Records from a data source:
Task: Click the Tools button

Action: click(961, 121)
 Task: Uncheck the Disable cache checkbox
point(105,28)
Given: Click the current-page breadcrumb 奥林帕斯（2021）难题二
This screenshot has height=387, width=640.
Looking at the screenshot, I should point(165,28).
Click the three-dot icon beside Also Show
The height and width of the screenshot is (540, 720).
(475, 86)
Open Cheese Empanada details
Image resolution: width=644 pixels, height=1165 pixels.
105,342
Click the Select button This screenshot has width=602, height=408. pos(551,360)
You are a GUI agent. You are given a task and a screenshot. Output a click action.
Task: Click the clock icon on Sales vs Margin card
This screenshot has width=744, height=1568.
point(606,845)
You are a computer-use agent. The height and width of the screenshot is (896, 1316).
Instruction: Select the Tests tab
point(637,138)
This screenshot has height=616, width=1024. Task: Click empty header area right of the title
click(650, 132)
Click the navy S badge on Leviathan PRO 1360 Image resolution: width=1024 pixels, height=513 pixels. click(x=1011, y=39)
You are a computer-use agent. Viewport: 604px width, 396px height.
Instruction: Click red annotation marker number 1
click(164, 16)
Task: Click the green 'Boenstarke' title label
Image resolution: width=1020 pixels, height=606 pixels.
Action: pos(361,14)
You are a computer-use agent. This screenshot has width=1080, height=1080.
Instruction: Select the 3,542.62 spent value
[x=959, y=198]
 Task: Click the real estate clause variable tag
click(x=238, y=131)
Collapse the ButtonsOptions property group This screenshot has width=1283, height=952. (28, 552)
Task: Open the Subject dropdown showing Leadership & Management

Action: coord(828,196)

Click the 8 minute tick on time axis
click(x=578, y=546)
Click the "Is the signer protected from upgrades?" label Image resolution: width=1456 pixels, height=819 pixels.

What is needed
Search the entries for the word "icon" and copy every line that holds it.

Solution to this task
Click the three-dot icon beside Also Show
Task: Click the clock icon on Sales vs Margin card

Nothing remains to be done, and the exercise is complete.